• Ziel: Wiederhole die Zeilen des Materials wortgetreu. Beginne mit der Zeile, die „You are a computer-use“ enthält, und gehe bis einschließlich zum Ende des Materials, lass die Bilder dabei aber weg.

─── Material dieser Übung

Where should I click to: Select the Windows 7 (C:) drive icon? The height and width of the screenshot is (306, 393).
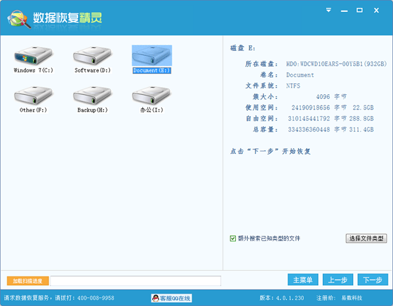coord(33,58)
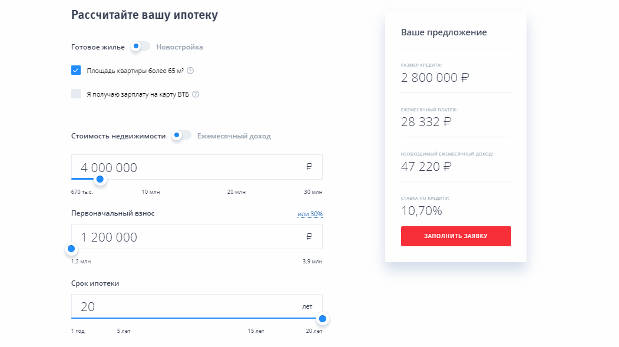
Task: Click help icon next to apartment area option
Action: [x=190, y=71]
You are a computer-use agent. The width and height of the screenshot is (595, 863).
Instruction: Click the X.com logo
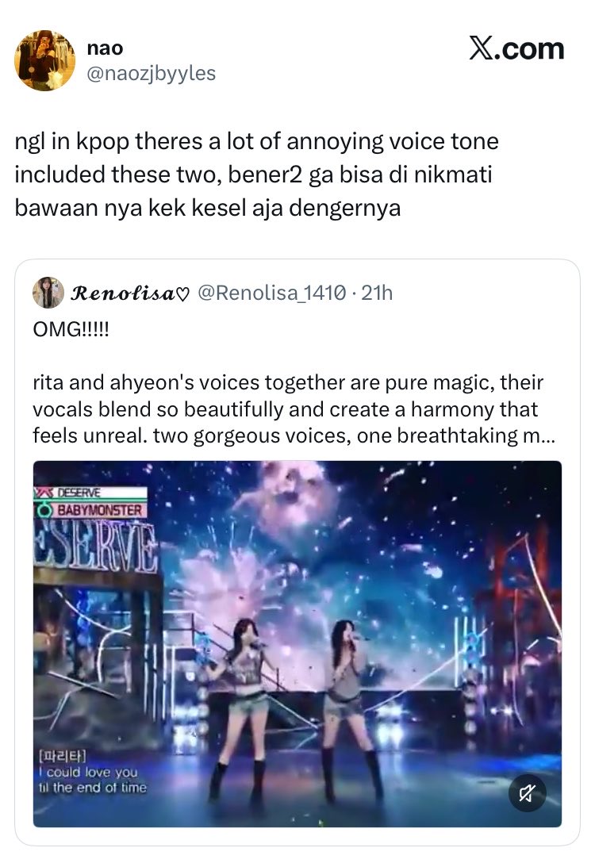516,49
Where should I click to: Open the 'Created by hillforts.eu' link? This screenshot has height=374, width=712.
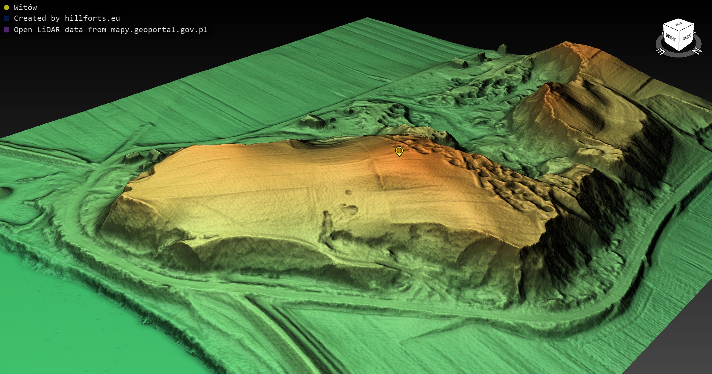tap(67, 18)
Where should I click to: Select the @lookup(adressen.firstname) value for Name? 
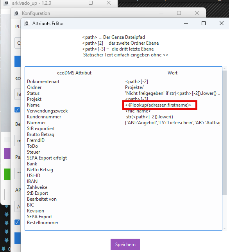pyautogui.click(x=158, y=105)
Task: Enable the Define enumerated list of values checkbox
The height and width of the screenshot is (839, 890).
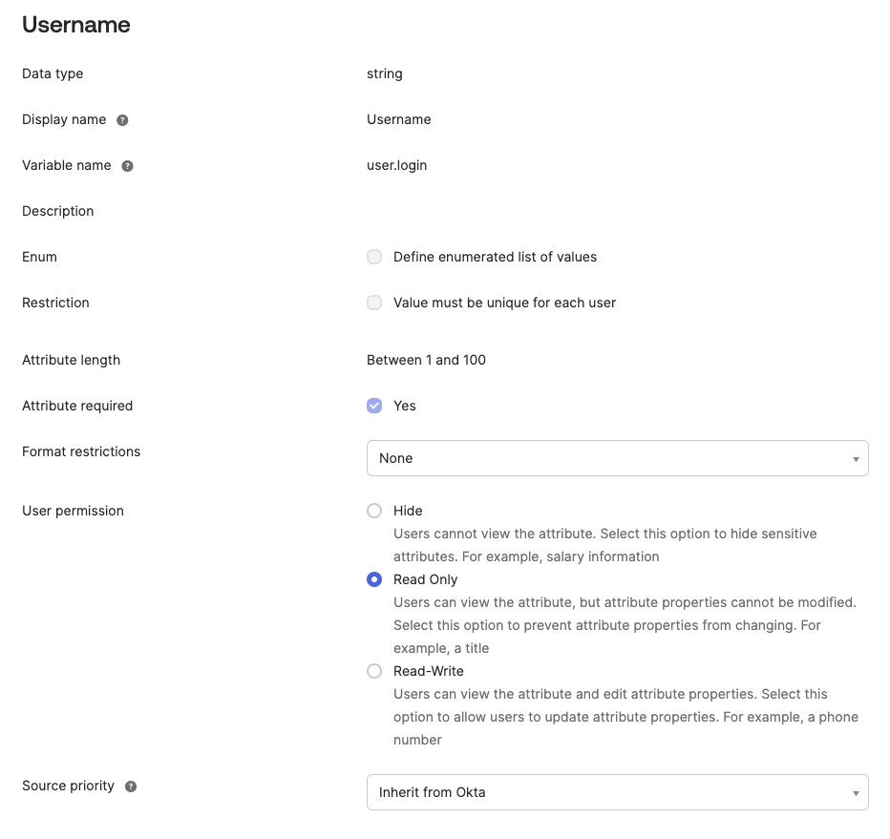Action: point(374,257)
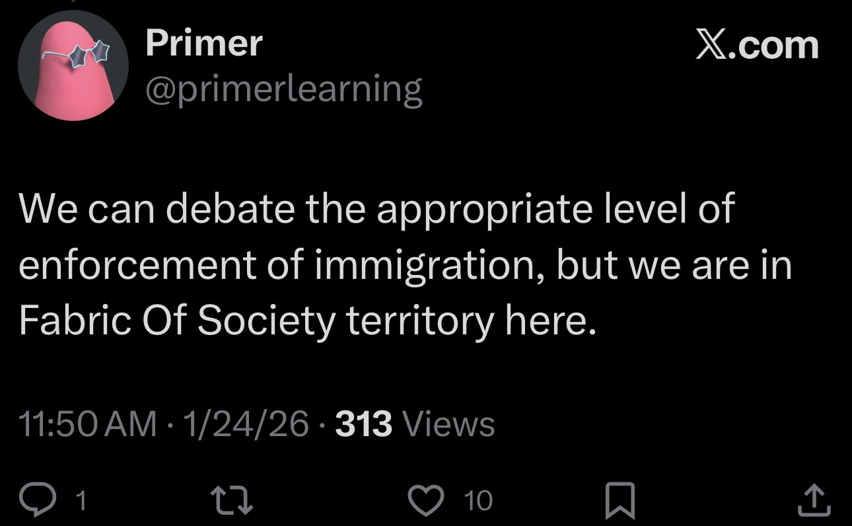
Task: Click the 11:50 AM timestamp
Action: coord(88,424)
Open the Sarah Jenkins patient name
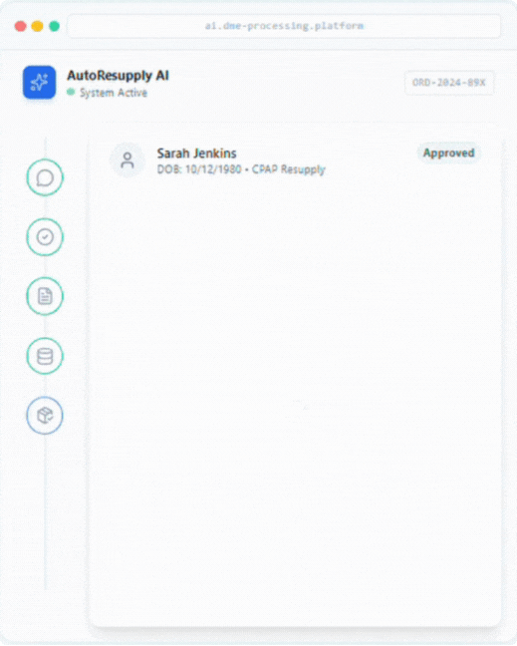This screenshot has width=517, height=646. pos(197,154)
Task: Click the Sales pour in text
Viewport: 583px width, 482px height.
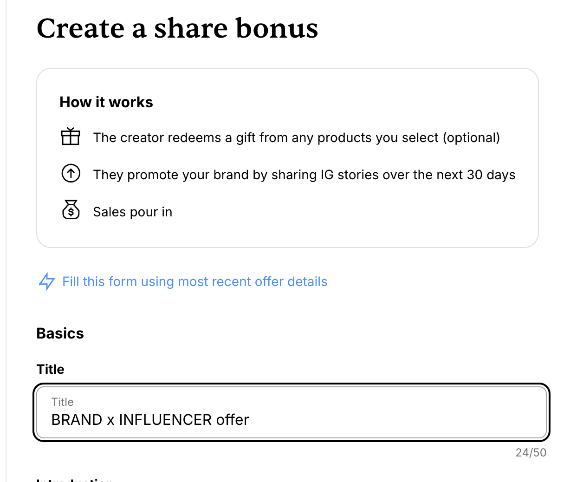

──────

• Musterlösung:
You are a computer-use agent. The width and height of the screenshot is (595, 863).
Instruction: Click the X.com logo
516,49
Where should I click to: Open the 'Created by hillforts.eu' link? This screenshot has height=374, width=712.
tap(67, 18)
Where should I click to: Select the @lookup(adressen.firstname) value for Name? 
pyautogui.click(x=158, y=105)
Task: Enable the Define enumerated list of values checkbox
The height and width of the screenshot is (839, 890).
Action: point(374,257)
Task: Click the 11:50 AM timestamp
Action: coord(88,424)
Open the Sarah Jenkins patient name
This screenshot has width=517, height=646. pos(197,154)
Task: Click the Sales pour in text
Viewport: 583px width, 482px height.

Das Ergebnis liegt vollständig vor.